“How can you judge yourself?” said Margaret, with fine and flattering scorn; “it is other people that can judge best. No; if I were you, I would go away and paint and write, and be a great man; and then you could come home and visit the place where you used to live, and see your old friends; but just now I would go away. I would go to London, into the world. I would let people see what I could do—only first I would learn Margaret Leslie to draw,” she said, with a little laugh; “that would be kind—for she never could find any one else to learn her about here.”

“That would be the finest office of all,” said Rob, inspired. “To go to London, every adventurer can do that; but to teach Miss Leslie is for few. I would rather have that privilege than—”

“Oh,” cried Margaret, careless of the compliment, “and will you paint a picture, a great picture of Earl’s-hall? I know we are poor. We are not great people, like the Bruces, or the Lindsays, or Sir Claude. We have not grand horses and carriages, and men in livery. That is just why I should like poor old mossy Earl’s-hall to be in a bonnie picture, to make folks ask where is that? what beautiful old house is that? You see,” she added, laughing, “it is not just a beautiful house. It is not what you would call comfortable, perhaps. Jean and Grace, that is, my old sisters, Miss Leslie and Mrs. Bellingham, are never tired of abusing it. It is quite true that we have not got a thing that can be called a drawing-room—not a real drawing-room,” she said, shaking her head. “You will wonder, but it is true. There is the long room, and there is the high room; the one papa sits in; and we dine in it, and he lives in it; and the other is empty, and full of—oh, everything you can think of! But there is no drawing-room, only the little West Chamber, such a little place. They say it was Lady Jean’s room, and Lady Jean—is the only ghost we have.”

“Is she the lady with the silk gown?”

“She is the Rustle,” said Margaret, not disposed to treat the family ghost lightly. “You never see her, you only hear as if a grand lady walked by with her train sweeping. I think there is that very train in the old aumrie, as Bell calls it. But what I was saying was, because it is so old, Mr. Glen, because it’s not grand, nor even comfortable—oh, I would like a bonnie picture, a real beautiful picture, of poor old Earl’s-hall!”

“You must make one,” he said.

“Yes, if I can; but you must make one first. You must take a big sheet of paper and draw it all out; I will show you the best view; and you must paint in every bit of it, the tower and the view from the tower (but, perhaps, after all, it would be difficult to put in the view, you must make another picture of that); and you must put it up in a beautiful frame, and write upon it ‘Old Earl’s-hall.’ Oh! that will make Jean and Grace jump. They will say, ‘Who can have done it? Earl’s-hall—papa’s place—that horrid, tumble-down old Scotch crow’s-nest!’” Margaret was a mimic, without knowing it, and mouthed this forth with the warmest relish in Mrs. Bellingham’s very tone. But her own acting of her elder sister called forth lively indignation in the girl’s warlike soul. “That’s what they dare to call it,” she cried, stopping to stamp her foot. “My Earl’s-hall! But this is what you will do, Mr. Glen, if you want to please me. You will make a picture—not a common thing—a beautiful picture, that everybody will talk about; and send it to the biggest place in London, in the season when everybody is there, and hang it up for everybody to see.”

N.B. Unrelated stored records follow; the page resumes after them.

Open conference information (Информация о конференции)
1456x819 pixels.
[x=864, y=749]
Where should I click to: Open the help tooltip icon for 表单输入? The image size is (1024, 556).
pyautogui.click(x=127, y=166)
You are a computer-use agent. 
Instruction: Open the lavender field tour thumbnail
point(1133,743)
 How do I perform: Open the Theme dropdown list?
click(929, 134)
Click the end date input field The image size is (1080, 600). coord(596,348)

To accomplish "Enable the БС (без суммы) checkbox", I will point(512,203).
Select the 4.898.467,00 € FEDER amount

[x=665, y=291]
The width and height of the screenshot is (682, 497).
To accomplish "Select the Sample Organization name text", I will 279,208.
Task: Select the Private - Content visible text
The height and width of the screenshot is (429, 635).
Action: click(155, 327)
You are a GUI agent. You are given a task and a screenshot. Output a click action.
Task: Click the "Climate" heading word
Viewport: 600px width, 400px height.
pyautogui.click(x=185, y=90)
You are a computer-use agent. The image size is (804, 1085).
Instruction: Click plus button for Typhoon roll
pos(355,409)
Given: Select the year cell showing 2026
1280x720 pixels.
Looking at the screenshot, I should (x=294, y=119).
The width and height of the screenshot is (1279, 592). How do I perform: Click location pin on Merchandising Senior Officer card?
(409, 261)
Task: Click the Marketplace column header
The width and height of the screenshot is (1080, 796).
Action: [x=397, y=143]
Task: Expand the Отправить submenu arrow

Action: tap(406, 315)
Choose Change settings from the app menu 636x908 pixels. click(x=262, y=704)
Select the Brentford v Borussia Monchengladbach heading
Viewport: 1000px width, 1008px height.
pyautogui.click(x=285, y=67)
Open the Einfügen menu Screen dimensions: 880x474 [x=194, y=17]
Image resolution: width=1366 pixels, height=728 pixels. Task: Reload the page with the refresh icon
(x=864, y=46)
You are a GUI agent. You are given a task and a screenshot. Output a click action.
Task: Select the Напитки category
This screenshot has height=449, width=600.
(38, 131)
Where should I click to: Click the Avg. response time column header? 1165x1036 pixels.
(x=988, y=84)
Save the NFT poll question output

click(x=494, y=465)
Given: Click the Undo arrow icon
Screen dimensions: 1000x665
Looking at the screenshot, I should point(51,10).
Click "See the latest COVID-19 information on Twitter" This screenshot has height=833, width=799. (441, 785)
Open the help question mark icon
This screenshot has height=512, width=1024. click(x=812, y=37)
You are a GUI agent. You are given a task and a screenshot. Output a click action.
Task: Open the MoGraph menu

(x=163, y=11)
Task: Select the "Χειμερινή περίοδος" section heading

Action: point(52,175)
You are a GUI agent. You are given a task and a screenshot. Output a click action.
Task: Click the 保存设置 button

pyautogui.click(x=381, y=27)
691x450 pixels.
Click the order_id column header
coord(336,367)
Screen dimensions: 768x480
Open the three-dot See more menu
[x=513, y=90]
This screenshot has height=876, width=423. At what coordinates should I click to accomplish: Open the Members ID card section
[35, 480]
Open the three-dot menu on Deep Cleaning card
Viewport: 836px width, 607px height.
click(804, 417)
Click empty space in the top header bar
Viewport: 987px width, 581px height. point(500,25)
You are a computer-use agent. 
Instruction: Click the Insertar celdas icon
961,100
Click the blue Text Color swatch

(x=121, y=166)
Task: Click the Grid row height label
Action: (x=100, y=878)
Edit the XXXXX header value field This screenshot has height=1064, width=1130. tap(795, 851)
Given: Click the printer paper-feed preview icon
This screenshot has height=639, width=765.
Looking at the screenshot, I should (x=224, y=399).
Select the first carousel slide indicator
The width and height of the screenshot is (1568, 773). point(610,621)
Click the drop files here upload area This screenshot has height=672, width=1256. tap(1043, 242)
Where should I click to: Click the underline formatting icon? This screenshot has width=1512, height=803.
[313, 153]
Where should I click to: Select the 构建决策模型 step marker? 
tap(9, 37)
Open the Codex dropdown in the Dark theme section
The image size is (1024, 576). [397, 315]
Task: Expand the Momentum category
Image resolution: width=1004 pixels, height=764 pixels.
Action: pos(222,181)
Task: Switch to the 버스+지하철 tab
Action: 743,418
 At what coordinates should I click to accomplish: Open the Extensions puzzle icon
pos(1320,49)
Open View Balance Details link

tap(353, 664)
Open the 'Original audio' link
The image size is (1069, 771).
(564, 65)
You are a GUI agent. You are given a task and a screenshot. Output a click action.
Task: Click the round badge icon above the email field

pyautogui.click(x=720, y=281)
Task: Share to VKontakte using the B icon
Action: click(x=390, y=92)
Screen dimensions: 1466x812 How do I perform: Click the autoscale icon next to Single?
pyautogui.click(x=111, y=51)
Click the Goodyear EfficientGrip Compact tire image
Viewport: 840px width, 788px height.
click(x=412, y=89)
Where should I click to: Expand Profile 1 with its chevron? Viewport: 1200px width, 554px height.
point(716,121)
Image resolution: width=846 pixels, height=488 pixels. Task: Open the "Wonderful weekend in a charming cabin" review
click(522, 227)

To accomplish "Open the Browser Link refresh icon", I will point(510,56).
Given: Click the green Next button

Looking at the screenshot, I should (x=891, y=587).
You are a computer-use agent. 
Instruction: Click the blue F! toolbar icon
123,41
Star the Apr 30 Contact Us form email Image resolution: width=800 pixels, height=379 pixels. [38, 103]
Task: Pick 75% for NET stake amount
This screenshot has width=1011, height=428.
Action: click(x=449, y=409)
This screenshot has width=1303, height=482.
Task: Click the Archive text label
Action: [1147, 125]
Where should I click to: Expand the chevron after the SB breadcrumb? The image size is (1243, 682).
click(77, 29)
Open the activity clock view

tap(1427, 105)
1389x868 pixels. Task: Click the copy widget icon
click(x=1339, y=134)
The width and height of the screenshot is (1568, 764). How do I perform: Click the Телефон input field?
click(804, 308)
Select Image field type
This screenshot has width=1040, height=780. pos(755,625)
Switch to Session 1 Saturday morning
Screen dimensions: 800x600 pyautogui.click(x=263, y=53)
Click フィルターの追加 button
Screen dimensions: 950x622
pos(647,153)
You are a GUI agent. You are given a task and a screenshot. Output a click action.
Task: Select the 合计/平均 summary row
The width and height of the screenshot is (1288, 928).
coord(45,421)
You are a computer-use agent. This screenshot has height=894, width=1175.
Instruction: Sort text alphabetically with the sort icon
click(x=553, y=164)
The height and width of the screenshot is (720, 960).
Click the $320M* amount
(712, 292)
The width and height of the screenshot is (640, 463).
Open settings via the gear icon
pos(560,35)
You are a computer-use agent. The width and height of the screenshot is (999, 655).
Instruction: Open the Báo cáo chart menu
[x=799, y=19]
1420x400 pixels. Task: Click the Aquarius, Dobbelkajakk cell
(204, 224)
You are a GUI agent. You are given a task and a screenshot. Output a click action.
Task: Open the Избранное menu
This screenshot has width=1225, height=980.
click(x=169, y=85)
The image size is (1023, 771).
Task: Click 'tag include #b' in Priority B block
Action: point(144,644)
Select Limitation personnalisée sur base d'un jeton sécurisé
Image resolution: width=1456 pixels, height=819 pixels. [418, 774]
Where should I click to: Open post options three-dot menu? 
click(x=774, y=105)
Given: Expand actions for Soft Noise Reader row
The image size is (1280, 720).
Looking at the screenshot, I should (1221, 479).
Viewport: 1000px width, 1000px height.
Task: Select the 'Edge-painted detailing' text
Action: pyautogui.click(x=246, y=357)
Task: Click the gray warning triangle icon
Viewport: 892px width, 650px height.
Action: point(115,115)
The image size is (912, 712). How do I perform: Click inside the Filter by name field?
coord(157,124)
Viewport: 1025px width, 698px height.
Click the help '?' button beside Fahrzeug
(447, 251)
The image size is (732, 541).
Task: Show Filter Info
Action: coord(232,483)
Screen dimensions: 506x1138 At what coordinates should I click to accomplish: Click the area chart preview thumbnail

“To please you,” said Rob, “I would do a great deal—I would do—” he went on, sinking his voice, “as much as man can do.” Margaret scarcely turned to him as he began to speak; but when his voice sank lower, her attention was caught. She raised her head with a little surprise, and, catching his eye, blushed: and paused, arrested, and wondering— What did he mean? Her frank girlish astonishment was very discomposing; he himself blushed and faltered, and stopped in the middle of his pretty speech—“as much as man can do!” but it was not so very much she asked him for. It seemed necessary to Margaret to say this to make things clear.

“Oh no,” she said, with a shake of her head, “not that; though there are many men could not do what I want you to do, Mr. Glen; but you can do it easy—quite easy. What will I want to begin with?” she added, changing the subject abruptly, and with true Scotch disregard for the difference between shall and will. This gentle indifference to his protestations chilled Rob a little. She had been so sweet and gracious to him that her demand upon his services only as something that he could do “easy, quite easy,” brought him to a sudden stand-still. He did not know how to reply.

“It may not be much,” he said; “but it will be all I can do. Miss Margaret, I will begin to-morrow, to show that I want to please you; and if it is not a good drawing it will not be my fault, nor for want of trying.”